Cuando una novela incita al lector a no soltarla hasta
resolver el qué pasó planteado en la primera página, automáticamente hay
placer, casi total, que marida muy bien con nuestra planta favorita. Los
puentes magnéticos invita al particular mundo de una señorita en la difícil
tarea de vivir.
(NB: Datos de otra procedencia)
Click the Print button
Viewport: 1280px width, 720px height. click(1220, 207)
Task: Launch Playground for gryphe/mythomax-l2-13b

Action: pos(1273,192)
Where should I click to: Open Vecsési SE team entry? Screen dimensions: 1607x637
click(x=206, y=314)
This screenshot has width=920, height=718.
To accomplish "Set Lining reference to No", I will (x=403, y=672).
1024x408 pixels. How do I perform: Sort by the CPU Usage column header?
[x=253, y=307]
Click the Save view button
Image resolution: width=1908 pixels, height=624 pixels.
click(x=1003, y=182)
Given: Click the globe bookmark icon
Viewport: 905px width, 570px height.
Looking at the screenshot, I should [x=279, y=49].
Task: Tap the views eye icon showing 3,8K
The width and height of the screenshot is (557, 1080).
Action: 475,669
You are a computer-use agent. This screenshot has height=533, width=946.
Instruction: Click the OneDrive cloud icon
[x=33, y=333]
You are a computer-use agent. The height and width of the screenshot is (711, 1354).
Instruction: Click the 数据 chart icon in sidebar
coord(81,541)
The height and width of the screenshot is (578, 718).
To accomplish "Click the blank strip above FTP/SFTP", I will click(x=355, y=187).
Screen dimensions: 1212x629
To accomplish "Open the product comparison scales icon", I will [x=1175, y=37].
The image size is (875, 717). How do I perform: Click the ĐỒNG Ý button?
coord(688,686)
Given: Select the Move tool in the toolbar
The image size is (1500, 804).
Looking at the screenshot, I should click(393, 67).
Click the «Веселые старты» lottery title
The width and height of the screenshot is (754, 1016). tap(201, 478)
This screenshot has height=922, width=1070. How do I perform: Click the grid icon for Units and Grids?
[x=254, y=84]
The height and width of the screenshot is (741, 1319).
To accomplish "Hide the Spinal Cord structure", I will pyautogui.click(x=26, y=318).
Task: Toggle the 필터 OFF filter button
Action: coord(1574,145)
Ser artífice involuntaria del encuentro entre un ex ídolo punk
devenido empresario y un músico joven fanático de su música (el pibe que acaba
de conocer), el hecho de fumarse todo el porro y no guardar para convidar (al
chongo que ya aburre), cruzarse con un viejo conocido que la invita a
participar de la película que está filmando, esquemas cotidianos perfectamente
posibles que se amalgaman para darnos la imagen de un ser real, arquetipo de
nuestros días, en los que lo más mínimo se hace importante (y viceversa); una
cuchilla hurtada de un asado, una remera que la vecina se lleva de la soga a
modo de venganza; señales, anclas de un relato que avanza y se hace grande en
su aparente quietud. Camila, la protagonista de este devenir, se sincera hasta
confundirse un poco con la voz de nuestra conciencia, como preguntando: “¿qué harías
vos en esta situación?”. Casi planteando en el relato sus pormenores
existenciales, exquisitos de tan reconocibles: su padre, desaparecido en
Brasil, es un tajo en el porqué de sus días, y pasan los años y los novios y
todo sigue y se transforma. Es en este entrevero de lo rutinario y lo
trascendente donde el autor, Ignacio Molina, nos convence y deslumbra con una
pieza breve y compacta: lo bueno, si breve, aplausos.